After some penetrating oil, time and patience I got the gibs slacked off. A few taps with a hardwood block loosened things up and with care I was able to get the knives out.

I numbered all the slots, gibs & other parts to keep them where they came from.

I wire brushed out the slots & wiped them with a light coat of 3 in 1 oil. Cleaned up the gibs (lotta resin buildup) and shined them up a bit with 400 grit then a light coat of oil.

Started re-assembling and here's where I got questions...

I have the adjustment gauge set and get the knives to their proper height but as I tighten the gibs it drags the knife upwards with it.
I tried holding the knife down with a block of hardwood as I tightened but it still raised a bit.

What am I missing here?? How do I keep that knife where it should be..:huh:

Thanks gang.
..Jon..


----------



## woodnthings (Jan 24, 2009)

*Are there any "jack" screws?*

They are on the bottom of the cutterhead and are adjustable to set the knife's base on. Once the knives are resting on the jack screws evenly and the gib screws are snug enough to hold them in place, start to tighten them gradually. If necessary tap them down with a plastic mallet or a block of wood to keep them resting on the jack screws.
I have the same planer possibly, a 12" Belsaw 9103 model. It has 2 jack screws per blade. The gib screws are vertical to the cutterhead and draw the gib downward as you tighten them. Your planer may be different. Post a picture of the cutterhead and details.
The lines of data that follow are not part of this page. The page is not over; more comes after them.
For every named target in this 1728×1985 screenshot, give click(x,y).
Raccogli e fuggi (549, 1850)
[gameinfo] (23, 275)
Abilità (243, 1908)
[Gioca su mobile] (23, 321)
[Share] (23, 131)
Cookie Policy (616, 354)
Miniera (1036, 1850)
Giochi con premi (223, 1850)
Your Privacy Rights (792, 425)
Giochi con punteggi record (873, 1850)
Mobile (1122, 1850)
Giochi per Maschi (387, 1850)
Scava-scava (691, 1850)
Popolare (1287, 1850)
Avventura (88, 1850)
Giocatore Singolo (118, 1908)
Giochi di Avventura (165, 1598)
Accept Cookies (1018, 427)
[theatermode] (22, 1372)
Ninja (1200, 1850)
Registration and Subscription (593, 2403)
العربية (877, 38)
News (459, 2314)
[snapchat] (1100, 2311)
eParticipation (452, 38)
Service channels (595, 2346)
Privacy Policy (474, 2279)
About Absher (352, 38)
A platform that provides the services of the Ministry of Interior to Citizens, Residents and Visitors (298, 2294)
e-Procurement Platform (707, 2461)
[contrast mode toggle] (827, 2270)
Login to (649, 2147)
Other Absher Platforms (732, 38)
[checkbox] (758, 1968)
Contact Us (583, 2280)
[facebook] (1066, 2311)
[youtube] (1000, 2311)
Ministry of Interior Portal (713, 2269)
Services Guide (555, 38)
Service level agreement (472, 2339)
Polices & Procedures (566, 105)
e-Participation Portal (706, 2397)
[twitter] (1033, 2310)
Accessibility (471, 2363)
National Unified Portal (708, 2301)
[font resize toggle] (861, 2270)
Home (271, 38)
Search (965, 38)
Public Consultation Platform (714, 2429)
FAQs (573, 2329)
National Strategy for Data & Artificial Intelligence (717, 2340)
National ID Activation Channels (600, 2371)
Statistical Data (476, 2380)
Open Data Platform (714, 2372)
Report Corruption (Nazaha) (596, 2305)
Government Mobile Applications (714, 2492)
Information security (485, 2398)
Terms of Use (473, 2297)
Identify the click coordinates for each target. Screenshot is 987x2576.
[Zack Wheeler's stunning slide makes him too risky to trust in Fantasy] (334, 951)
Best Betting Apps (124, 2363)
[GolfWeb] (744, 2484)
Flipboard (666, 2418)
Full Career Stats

Jack screws are part no. 53 here on 910 parts diagram:
http://www.belsaw.com/MiscPDFs/910_Dia_PL.PDF


----------



## J Thomas (Aug 14, 2012)

It's the same machine woodnthings. I've tried tapping them a bit with a block of hardwood as I tighten the gibs but in the end they seem to ride up a bit.
Would it be reasonable to get them all in place, protect them with a strip of hardwood and wrap the whole head with about 4 hose clamps to hold them down on the jack screws whilst I tighten the gibs??
They could come up by a 32nd or so before there's any clearance problem & if they all would come up the same amount.. no problem.
I have a glued up table top started and need to have the plane before I glue up the three sections. (kinda like a bench build laminated hardwood top)
So I figured this would be a good time to get the plane tuned up, oiled, new knives etc.
Any & all advice is much appreciated.
..Jon..


----------



## woodnthings (Jan 24, 2009)

*OK, this belies physics...*

It's against gravity and the wedge shaped gibs being drawn down as they are tightened. Are the blades dry and clean and the wedges and slots dry and clean? That's the first thing I would try.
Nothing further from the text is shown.